— BEGIN RECORDS PROVIDED —

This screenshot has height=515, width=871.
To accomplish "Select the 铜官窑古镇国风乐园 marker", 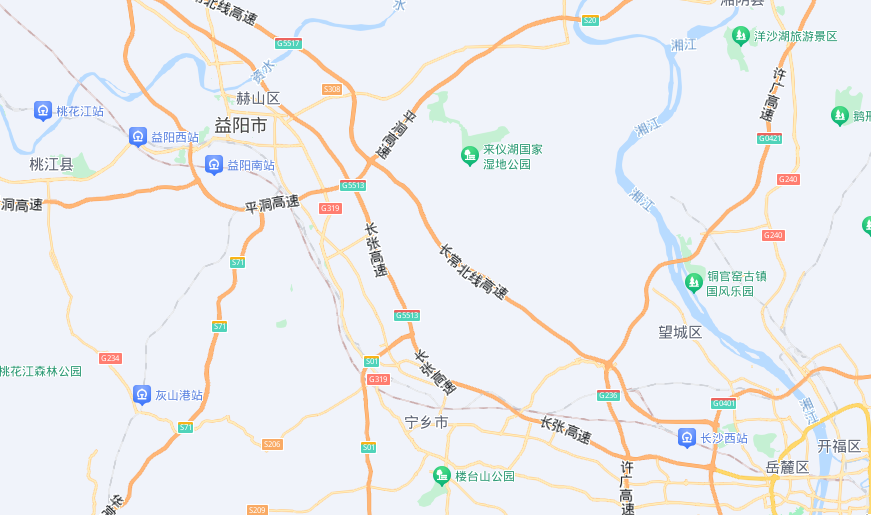I will (x=693, y=283).
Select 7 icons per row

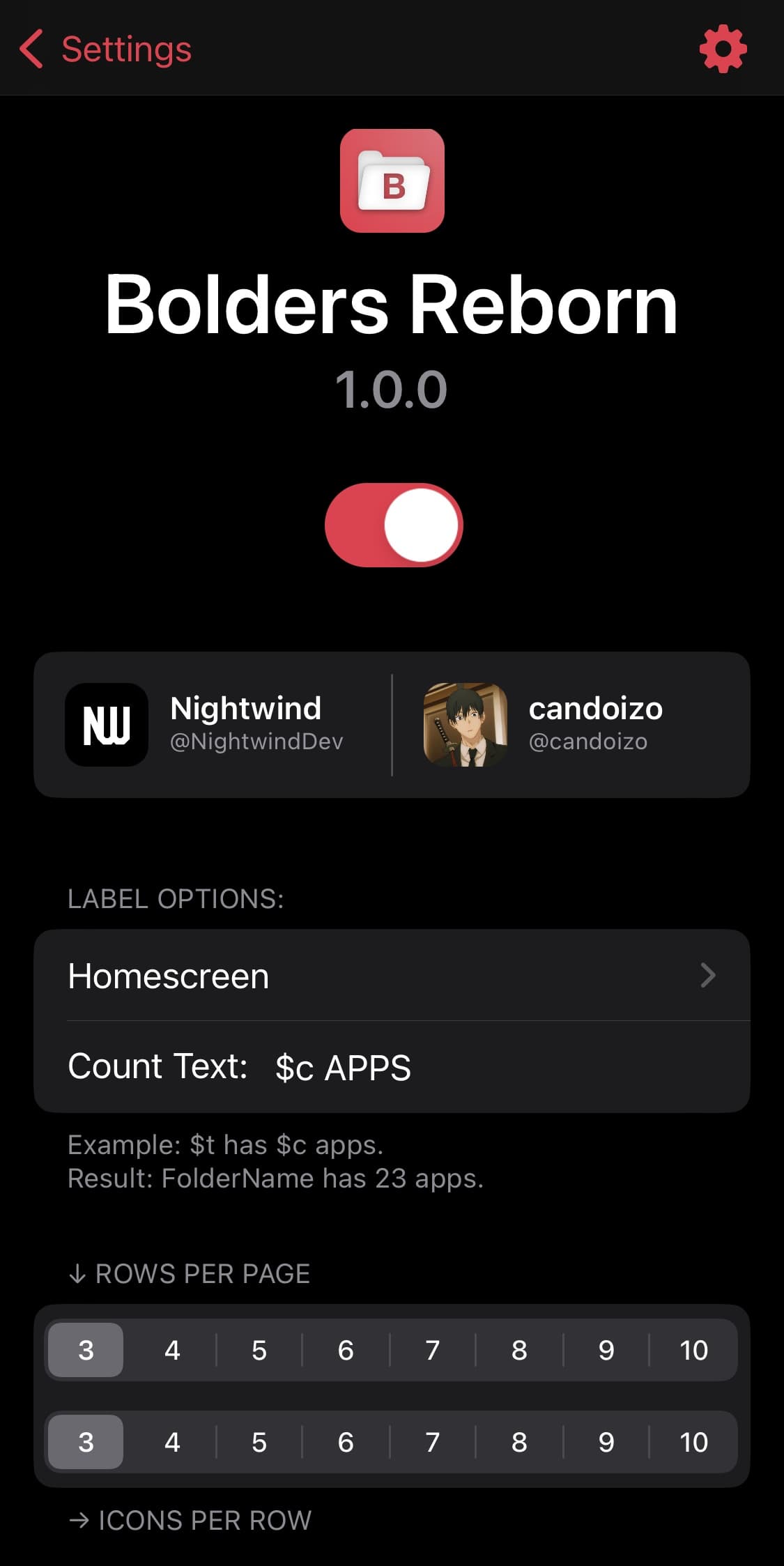click(432, 1442)
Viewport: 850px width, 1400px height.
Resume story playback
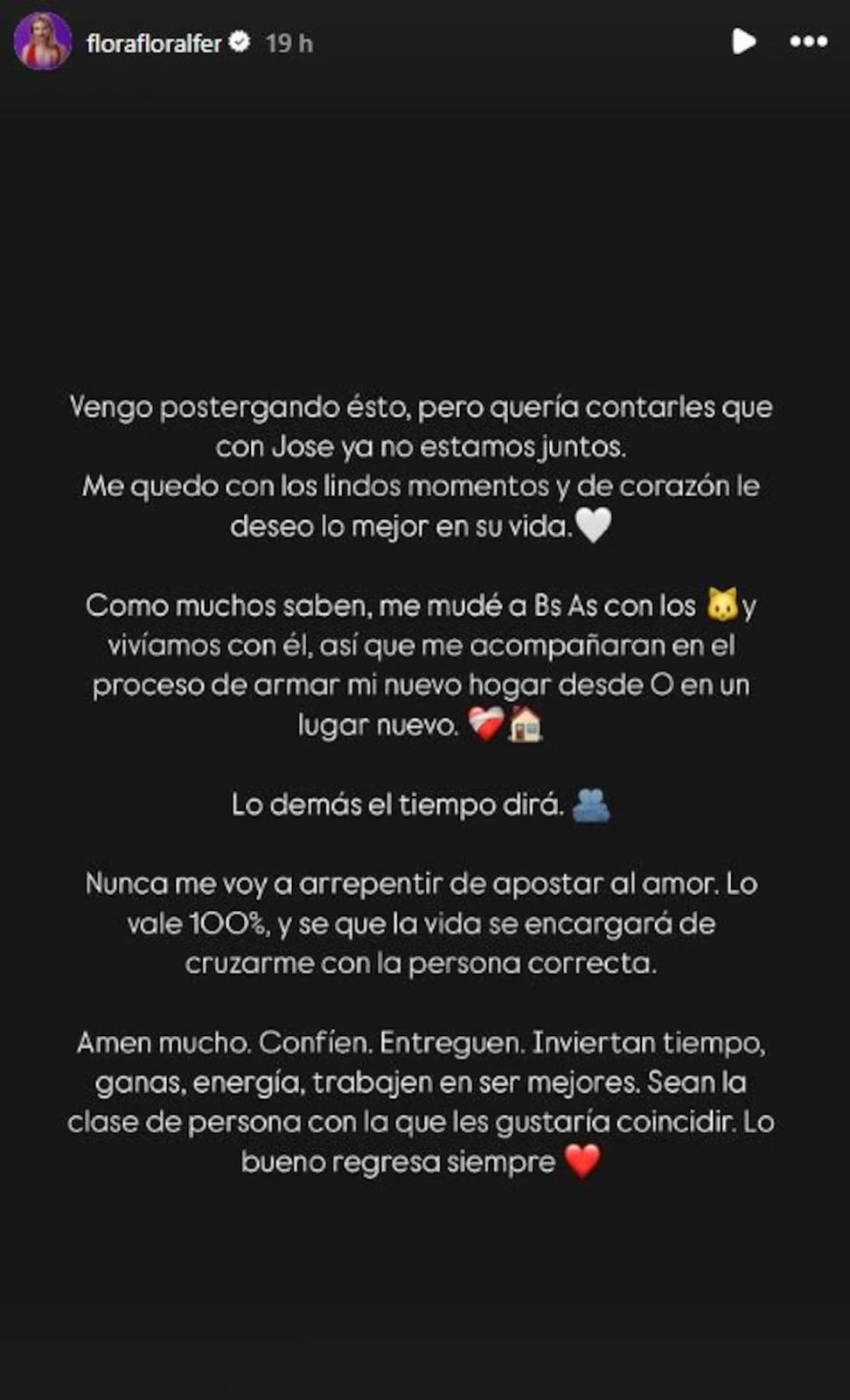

— END RECORDS PROVIDED —

### YOUR INSTRUCTIONS
Reproduce the records word for word, starting at the line containing "Select 7 icons per row" and running through the end of the records, with both ends included. Leave the pictures out of your answer.

### TASK SOLUTION
Select 7 icons per row

click(432, 1442)
Viewport: 850px width, 1400px height.
Resume story playback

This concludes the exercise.